Whenever a famous artist attempts or commits suicide, articles pop up like skin boils with headlines like, “Robin Williams’ death rekindles questions about creativity and depression“. Since I’ve been dealing with a bout of depression for a little under two years, I thought I’d look at this through the lens of the one creative person I spend the most time with, me, and report whatever insights I can.

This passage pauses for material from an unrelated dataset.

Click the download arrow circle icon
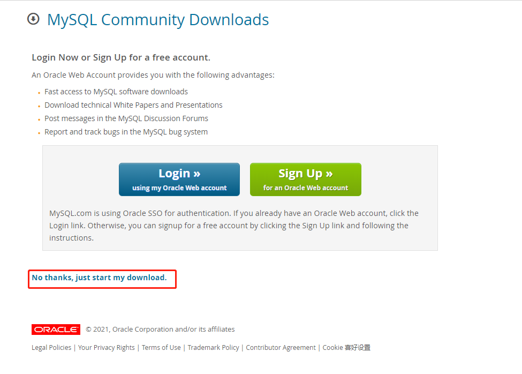click(x=33, y=19)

I think we are still in the grip of a category error that leads us to confuse modern diagnoses of clinical depression with the 19th century’s most poetic ailment, melancholia. Critics of 19th century literature and art have killed a lot of trees and spilled a lot of ink defining melancholia, but one characteristic that all their definitions have in common is an intensity of feeling, whether that feeling is alienation from the self, from the perfect world of the imagination, or from nature; or whether it’s a feeling of morbid fascination with doom and decay. For the romantics, these emotions were to be pursued zealously and felt deeply, and to live a complete life one was obliged to use the imagination to conjure images that fed both joyous awe and deep despair. What has struck me most about my own depression is that it doesn’t feel like much of anything. Depression dulls my capacity to feel. Living with it is like wandering through the day on a full mind and body anesthetic. A sensation has to be extraordinarily painful or pleasant for me to even notice it. Otherwise, as Patrick Bateman would put it, “I simply am not there.” Furthermore, my depression isn’t about anything in particular. I can’t be fascinated about doom and decay (two subjects that usually get my heart started), because I can’t be fascinated by anything. Life during depression settles easily into a kind of low gray doze.

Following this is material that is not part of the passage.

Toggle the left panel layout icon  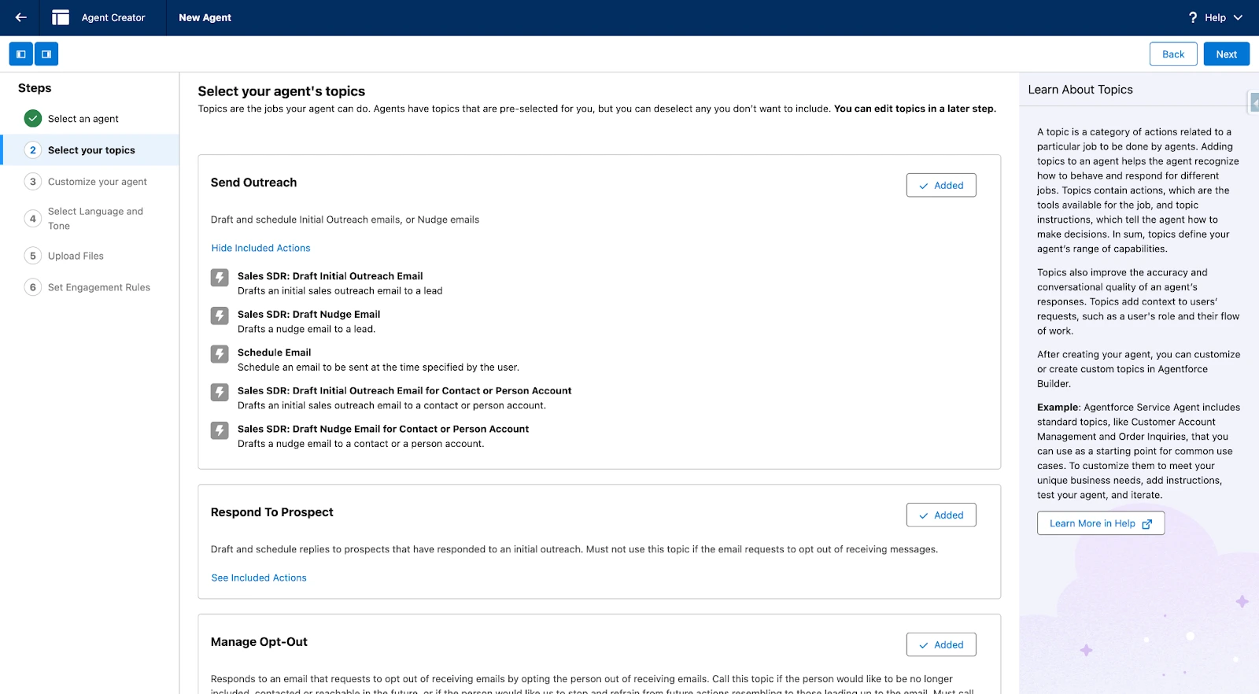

For this reason, I have a terrible time being creative in the midst of a depression. Instead, I watch a lot of television, read a lot of books, and play a lot of video games. I don’t much enjoy doing any of these things, but because I’m introverted and naturally withdrawn, these activities can keep me distracted for weeks. Doing creative work requires focus, energy, and discipline, all of which abandon me at these times. I can write while depressed, but it takes a lot to sustain, and I have little left for anything afterwards.
Things get worse still when depression’s crummy little cousin, anxiety, comes to visit. Like my depression, my anxiety is rarely about anything specific. It’s just a general state of worry that usually spins around my head a few times before lighting on a convenient topic…usually finances.

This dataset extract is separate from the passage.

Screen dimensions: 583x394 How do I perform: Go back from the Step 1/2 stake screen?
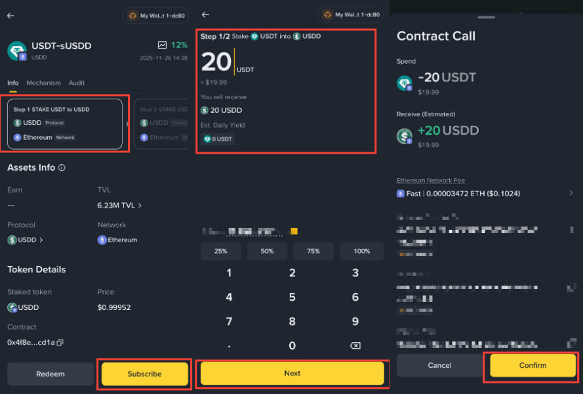coord(205,14)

I remember a particularly irritating student of mine who freaked out at the sight of a spider that wasn’t much larger than the tip of a pencil eraser. It took a half an hour to settle him down. Visits from anxiety are a lot like my dealings with that student. I see it coming, say “Oh, shit” and know a good portion of the rest of the day’ll be wasted on it.
Together, these two insidious guests do more to stunt my creative work than any other force in the world. Their most destructive power is the one they have to limit my imagination. My depression works 24-7 convincing me that there is no other legitimate way to experience the world but through it, that the world can never change, and that I can’t change either. Anxiety is its louder partner in this, shooing me away from any experience that might bring new sensations.
When I’m thrall to depression, you could run me to the Egyptian ruins that inspired “Ozymandias” or to the alpine country village that made Beethoven compose the 6th symphony, and all I’d do is say, “Nice. When can I get back to Seinfeld reruns and Arkham City?”
Fortunately, my partner saw the signs and brought me some cognitive-behavior therapy books that have helped me recognize how depression works and how I can talk my self through it. Also fortunately, I now have mental health coverage (thanks, Obama), so I can see a therapist every other week to hone my coping skills. Thanks to them, I’ve been able to get back to productive work, and stalled projects are once again moving forward.
As I see it, depression is to a creative person what a severe concussion is to a football player, a career threatening injury that requires prompt and effective treatment. Without the treatment I’m receiving, I couldn’t feel elation, agony, or any of the other sensations that fuel the work that entertains you, the reading several. The poetic melancholy of our great-great grandparents can give birth to creativity. Modern clinical depression is its killer.